| Work item |
Convert everything in the records from the line containing "The width and height of the screenshot is (1350, 544)." down to the end of the records into a numbered list. Skip any blank lines and leave the pictures out.

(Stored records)
========

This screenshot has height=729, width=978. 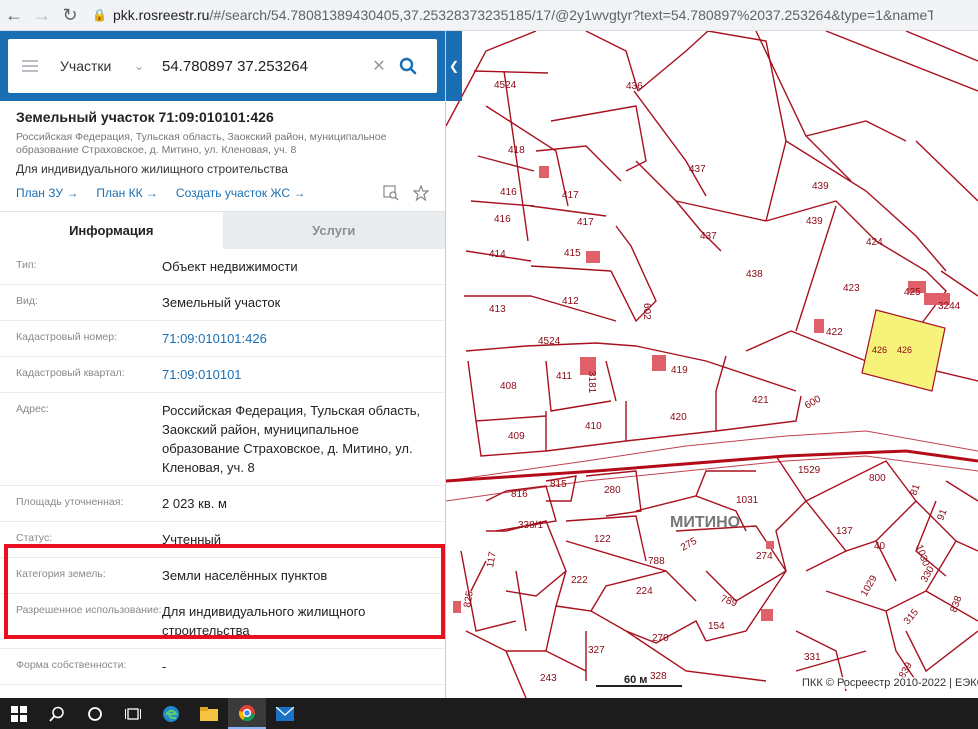 I want to click on taskbar-chrome, so click(x=247, y=714).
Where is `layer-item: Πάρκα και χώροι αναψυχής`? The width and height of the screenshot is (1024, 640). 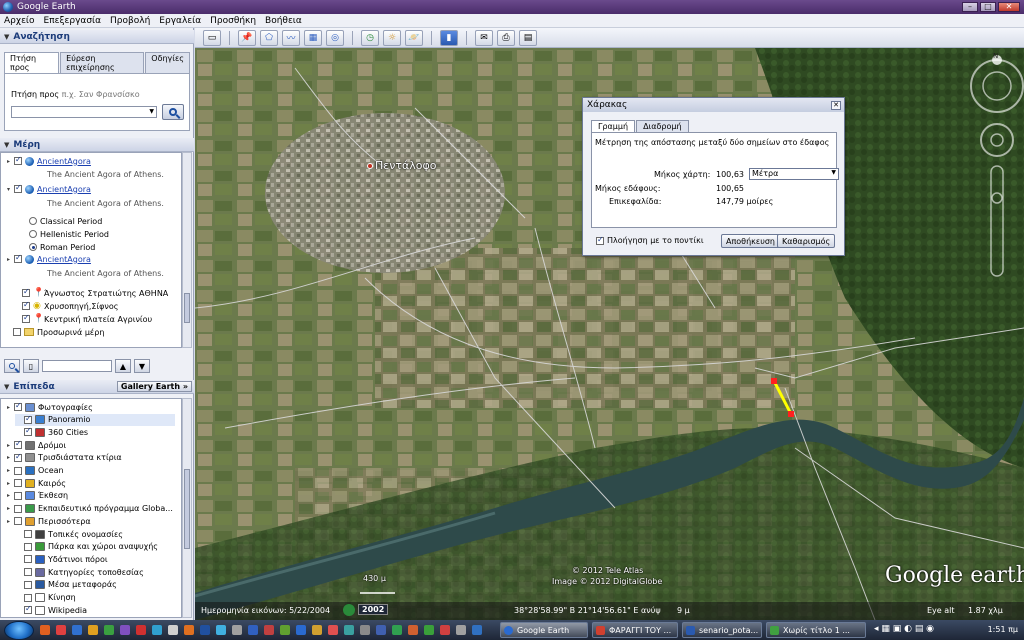
layer-item: Πάρκα και χώροι αναψυχής is located at coordinates (86, 547).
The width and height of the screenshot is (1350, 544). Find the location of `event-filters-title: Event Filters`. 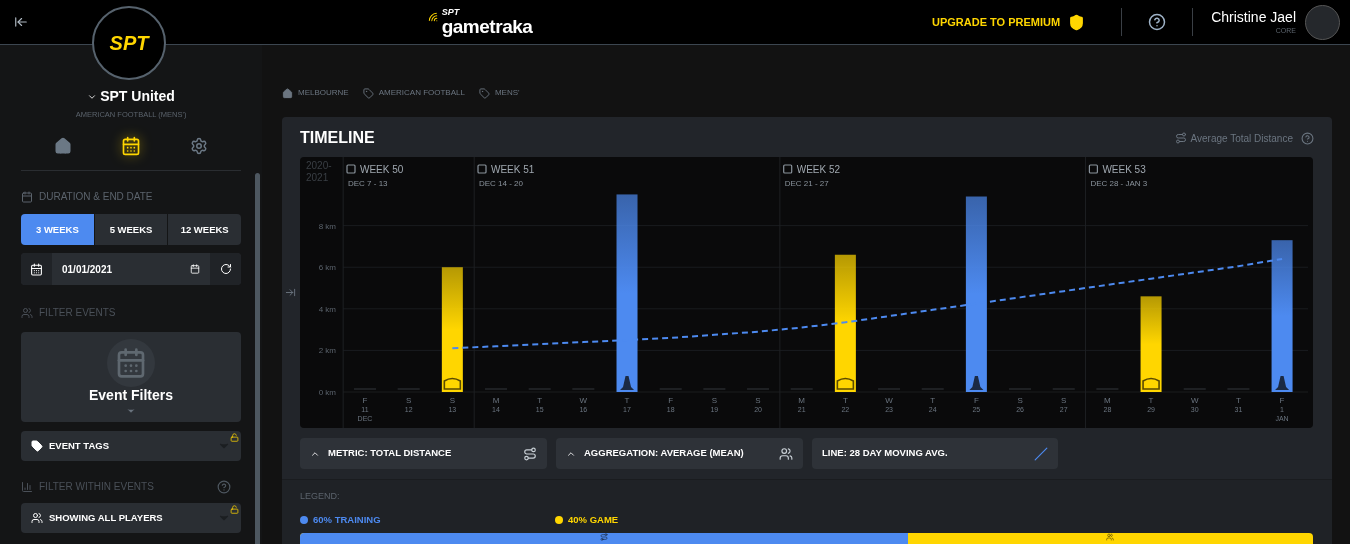

event-filters-title: Event Filters is located at coordinates (131, 396).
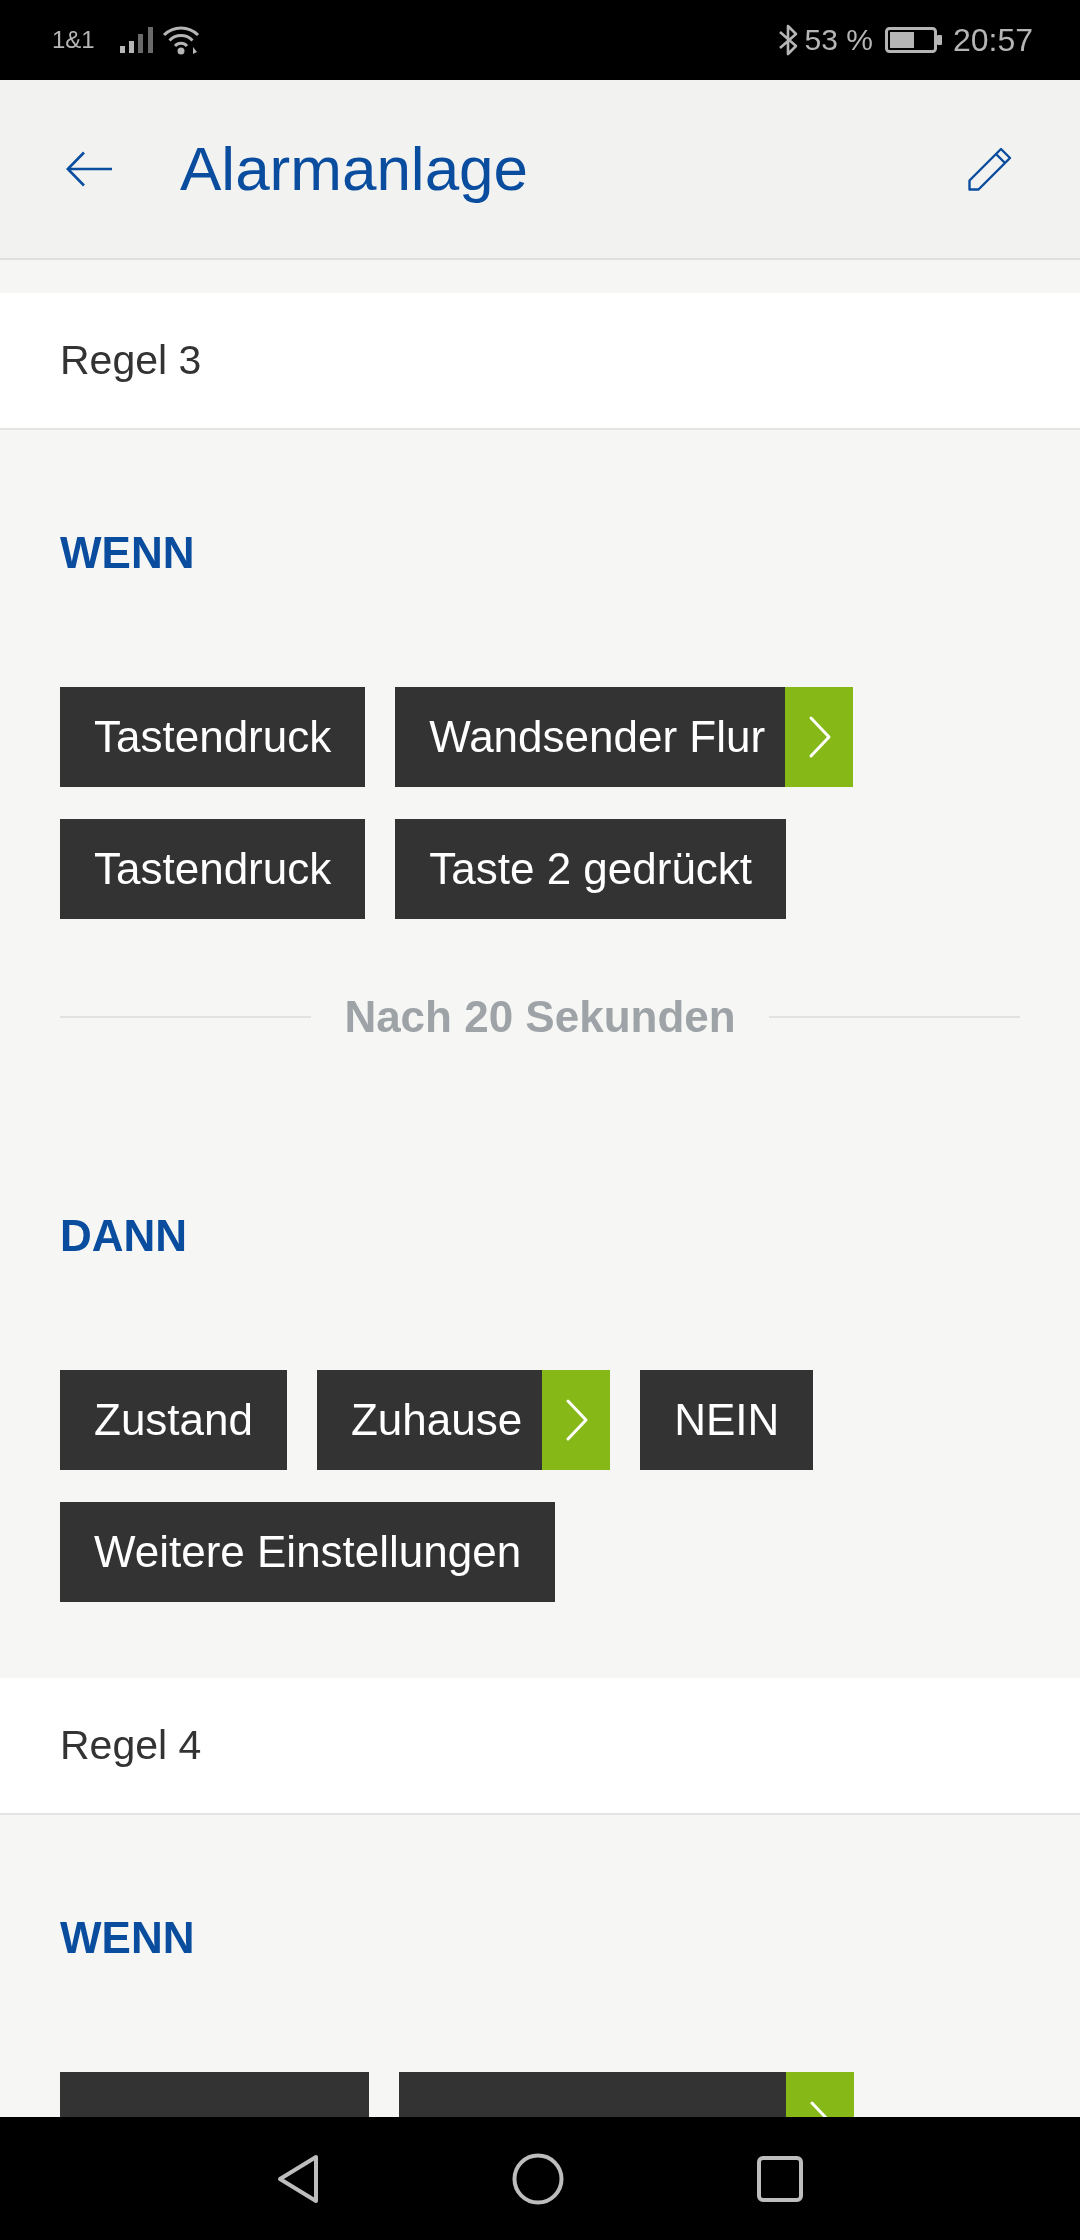 Image resolution: width=1080 pixels, height=2240 pixels. Describe the element at coordinates (124, 1236) in the screenshot. I see `section-heading: DANN` at that location.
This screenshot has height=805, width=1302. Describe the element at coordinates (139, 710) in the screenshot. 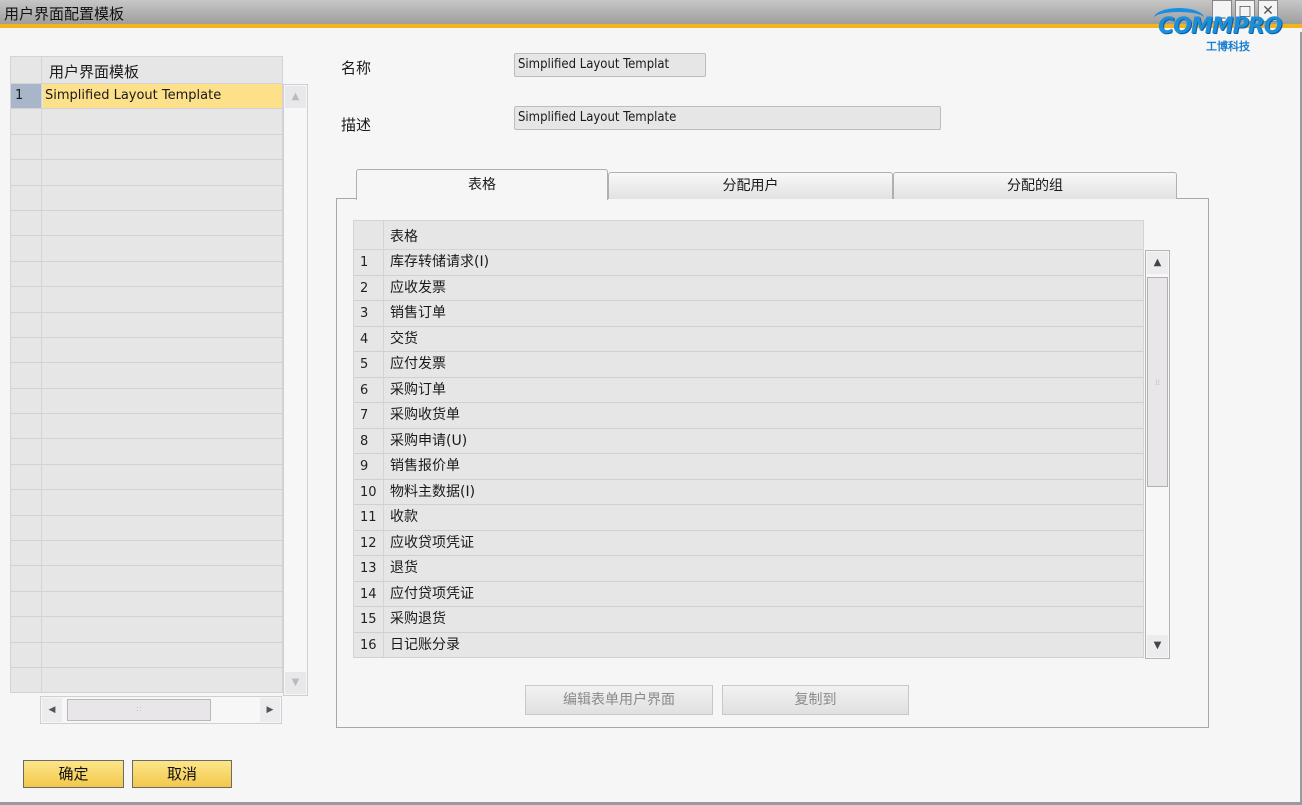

========

| Solution to this problem |
1. The width and height of the screenshot is (1350, 544). Find the location of `event-filters-title: Event Filters`. 
2. event-filters-title: Event Filters is located at coordinates (131, 396).
3.  Image resolution: width=1080 pixels, height=2240 pixels. Describe the element at coordinates (124, 1236) in the screenshot. I see `section-heading: DANN` at that location.
4. This screenshot has height=805, width=1302. Describe the element at coordinates (139, 710) in the screenshot. 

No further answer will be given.